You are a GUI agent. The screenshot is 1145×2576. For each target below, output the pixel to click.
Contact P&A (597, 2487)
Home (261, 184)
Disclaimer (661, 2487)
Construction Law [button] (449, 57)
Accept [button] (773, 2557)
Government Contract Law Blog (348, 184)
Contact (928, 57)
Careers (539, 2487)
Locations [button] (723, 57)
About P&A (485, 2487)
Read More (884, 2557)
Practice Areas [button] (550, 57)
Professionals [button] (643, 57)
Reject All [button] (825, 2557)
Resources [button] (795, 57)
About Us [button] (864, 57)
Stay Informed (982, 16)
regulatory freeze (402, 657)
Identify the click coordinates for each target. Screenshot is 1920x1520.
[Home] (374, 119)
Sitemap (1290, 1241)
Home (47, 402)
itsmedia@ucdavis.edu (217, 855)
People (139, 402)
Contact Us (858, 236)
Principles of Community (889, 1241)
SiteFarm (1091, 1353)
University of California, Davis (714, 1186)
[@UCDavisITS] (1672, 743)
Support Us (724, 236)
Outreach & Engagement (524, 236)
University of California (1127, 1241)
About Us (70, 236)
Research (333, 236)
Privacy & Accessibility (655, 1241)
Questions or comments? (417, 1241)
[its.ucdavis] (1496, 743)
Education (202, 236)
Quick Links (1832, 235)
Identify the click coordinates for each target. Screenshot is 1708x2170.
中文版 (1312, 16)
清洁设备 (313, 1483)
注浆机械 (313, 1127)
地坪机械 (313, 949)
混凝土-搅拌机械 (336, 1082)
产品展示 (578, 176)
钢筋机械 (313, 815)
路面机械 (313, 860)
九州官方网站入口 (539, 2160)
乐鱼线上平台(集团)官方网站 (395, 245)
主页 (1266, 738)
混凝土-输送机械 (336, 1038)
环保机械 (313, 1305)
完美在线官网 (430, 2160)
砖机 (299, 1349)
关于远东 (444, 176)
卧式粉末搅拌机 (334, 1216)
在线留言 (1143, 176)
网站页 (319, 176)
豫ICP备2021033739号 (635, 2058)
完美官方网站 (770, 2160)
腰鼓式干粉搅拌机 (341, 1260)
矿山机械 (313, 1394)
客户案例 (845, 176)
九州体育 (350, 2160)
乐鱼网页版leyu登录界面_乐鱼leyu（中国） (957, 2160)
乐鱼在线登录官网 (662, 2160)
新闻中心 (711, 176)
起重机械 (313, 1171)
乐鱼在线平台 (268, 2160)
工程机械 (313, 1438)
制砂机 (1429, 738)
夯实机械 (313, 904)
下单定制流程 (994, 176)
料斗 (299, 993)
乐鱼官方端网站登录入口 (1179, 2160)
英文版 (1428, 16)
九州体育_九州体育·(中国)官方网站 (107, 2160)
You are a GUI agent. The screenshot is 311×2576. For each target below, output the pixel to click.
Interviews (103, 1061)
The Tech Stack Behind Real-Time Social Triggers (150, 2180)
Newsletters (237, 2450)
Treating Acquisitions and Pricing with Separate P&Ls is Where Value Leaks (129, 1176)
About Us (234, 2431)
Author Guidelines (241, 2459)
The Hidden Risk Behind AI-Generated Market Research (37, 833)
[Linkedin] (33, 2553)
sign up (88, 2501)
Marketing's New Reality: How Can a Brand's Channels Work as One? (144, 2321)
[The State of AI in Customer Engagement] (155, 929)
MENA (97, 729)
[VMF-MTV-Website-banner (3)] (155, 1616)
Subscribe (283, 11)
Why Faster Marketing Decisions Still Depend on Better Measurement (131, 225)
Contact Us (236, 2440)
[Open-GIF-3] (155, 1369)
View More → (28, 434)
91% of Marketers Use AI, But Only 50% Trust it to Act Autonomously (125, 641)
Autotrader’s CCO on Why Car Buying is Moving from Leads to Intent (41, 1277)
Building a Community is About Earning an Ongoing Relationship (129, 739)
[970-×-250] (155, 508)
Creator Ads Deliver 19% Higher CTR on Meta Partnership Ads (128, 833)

· · · · ·

Task directions
Nothing beyond the line containing "九州体育 (350, 2160)" is to be output; the lines above, from the first one onward to that line, are to be transcribed exactly.

Answer space
You are a GUI agent. The screenshot is 1145×2576. For each target below, output the pixel to click.
Contact P&A (597, 2487)
Home (261, 184)
Disclaimer (661, 2487)
Construction Law [button] (449, 57)
Accept [button] (773, 2557)
Government Contract Law Blog (348, 184)
Contact (928, 57)
Careers (539, 2487)
Locations [button] (723, 57)
About P&A (485, 2487)
Read More (884, 2557)
Practice Areas [button] (550, 57)
Professionals [button] (643, 57)
Reject All [button] (825, 2557)
Resources [button] (795, 57)
About Us [button] (864, 57)
Stay Informed (982, 16)
regulatory freeze (402, 657)
Identify the click coordinates for each target. Screenshot is 1920x1520.
[Home] (374, 119)
Sitemap (1290, 1241)
Home (47, 402)
itsmedia@ucdavis.edu (217, 855)
People (139, 402)
Contact Us (858, 236)
Principles of Community (889, 1241)
SiteFarm (1091, 1353)
University of California, Davis (714, 1186)
[@UCDavisITS] (1672, 743)
Support Us (724, 236)
Outreach & Engagement (524, 236)
University of California (1127, 1241)
About Us (70, 236)
Research (333, 236)
Privacy & Accessibility (655, 1241)
Questions or comments? (417, 1241)
[its.ucdavis] (1496, 743)
Education (202, 236)
Quick Links (1832, 235)
Identify the click coordinates for each target. Screenshot is 1708x2170.
中文版 (1312, 16)
清洁设备 (313, 1483)
注浆机械 (313, 1127)
地坪机械 (313, 949)
混凝土-搅拌机械 (336, 1082)
产品展示 (578, 176)
钢筋机械 (313, 815)
路面机械 (313, 860)
九州官方网站入口 (539, 2160)
乐鱼线上平台(集团)官方网站 (395, 245)
主页 (1266, 738)
混凝土-输送机械 (336, 1038)
环保机械 (313, 1305)
完美在线官网 (430, 2160)
砖机 (299, 1349)
关于远东 (444, 176)
卧式粉末搅拌机 (334, 1216)
在线留言 (1143, 176)
网站页 (319, 176)
豫ICP备2021033739号 (635, 2058)
完美官方网站 (770, 2160)
腰鼓式干粉搅拌机 (341, 1260)
矿山机械 (313, 1394)
客户案例 (845, 176)
九州体育 (350, 2160)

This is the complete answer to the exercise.